PASSAGE:
Thursday, July 13, 2006

SACP Calls For Reopening of Chris Hani Murder Case

JOHANNESBURG 12 July 2006 Sapa

INFO EXISTS ON HANI MURDER: SACP

The South African Communist Party (SACP) is adamant that
information exists to justify reopening the Chris Hani murder case, it said on Wednesday.

"It is not so much a question of new information, but old information
that we believe was never adequately followed up," said spokesman Malesela Moleka.

The NPA said on Tuesday the Hani murder case would not be
reopened.

The SACP believed there were others involved in the plot to
assassinate the party's General Secretary Thembisile Chris Hani in 1993, apart from the two people convicted.

"We believe that the circumstances under which the gun that
killed comrade Hani reached Clive Derby Lewis needs to be
investigated, because it is an established fact that the gun was one of the weapons stolen by the [right-wing organisation] Orde Boerevolk from the South African Air Force armoury."

SUPPLIED MATERIAL:
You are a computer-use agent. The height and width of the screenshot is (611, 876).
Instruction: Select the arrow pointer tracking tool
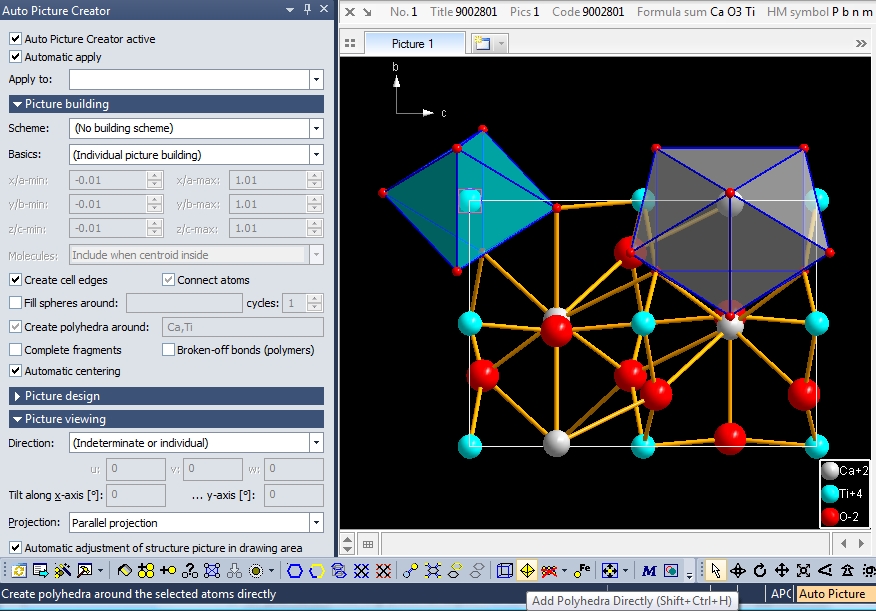(x=714, y=571)
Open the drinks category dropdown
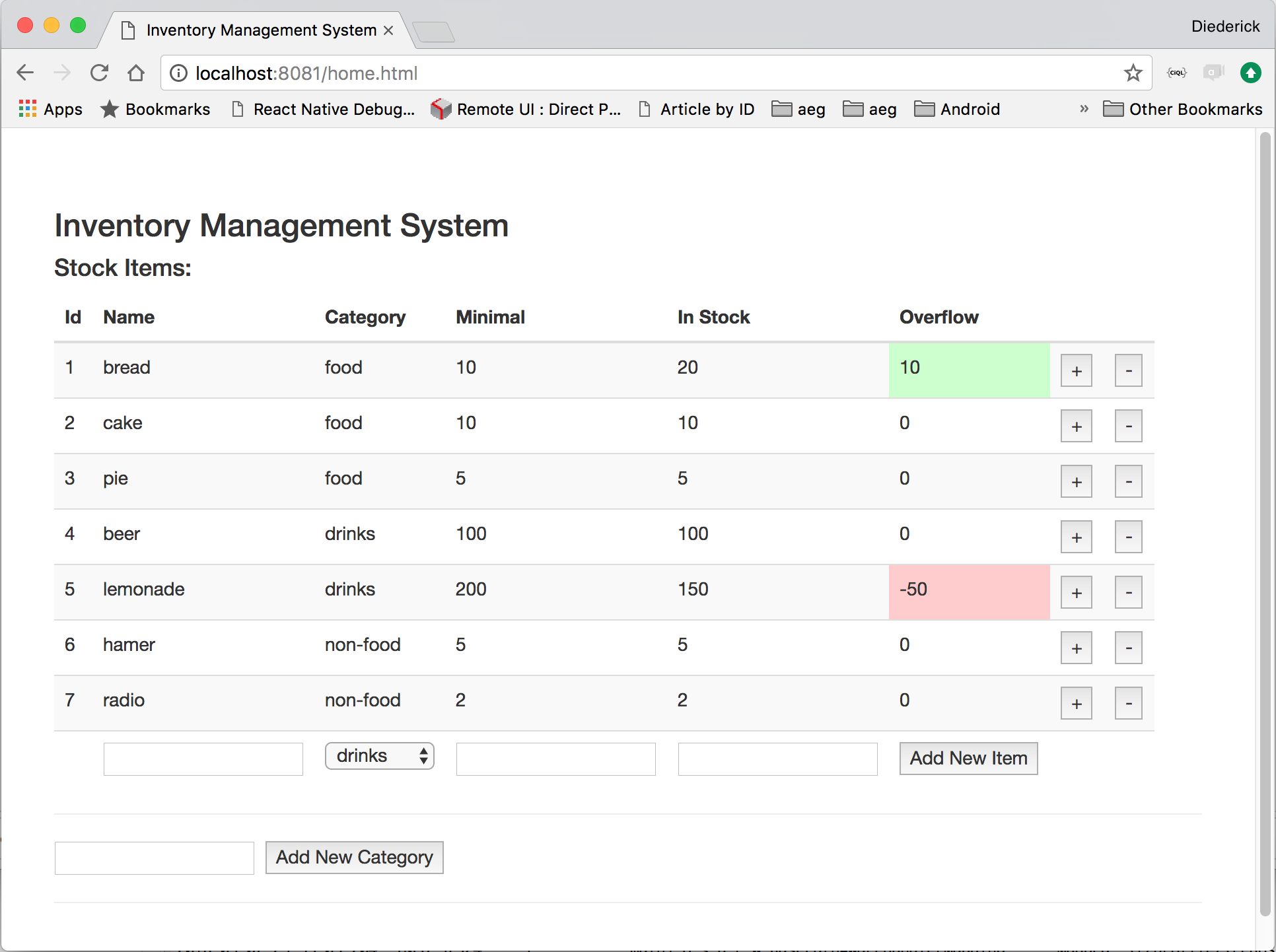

TASKS TO COMPLETE:
1. Answer these from the news report:
(a) What is the name of the SACP spokesman it quotes?
(b) On which day did the NPA say the case would not be reopened?
(c) From where was the gun that killed Hani stolen?
2. According to the news report, why does the SACP want an investigation into how the gun that killed Hani reached Clive Derby Lewis?
3. List every organization named in the news report, using the name or abbreviation the report gives.
None of the data above is needed here.

TASK-BY-TASK OUTPUTS:
1.
(a) Malesela Moleka
(b) Tuesday
(c) From the South African Air Force armoury, by the right-wing organisation Orde Boerevolk

2. The SACP says it is an established fact that the gun was one of the weapons the right-wing organisation Orde Boerevolk stole from the South African Air Force armoury. The party also believes that people other than the two convicted were involved in the plot to assassinate Hani.

3.
- Sapa
- South African Communist Party (SACP)
- NPA
- Orde Boerevolk
- South African Air Force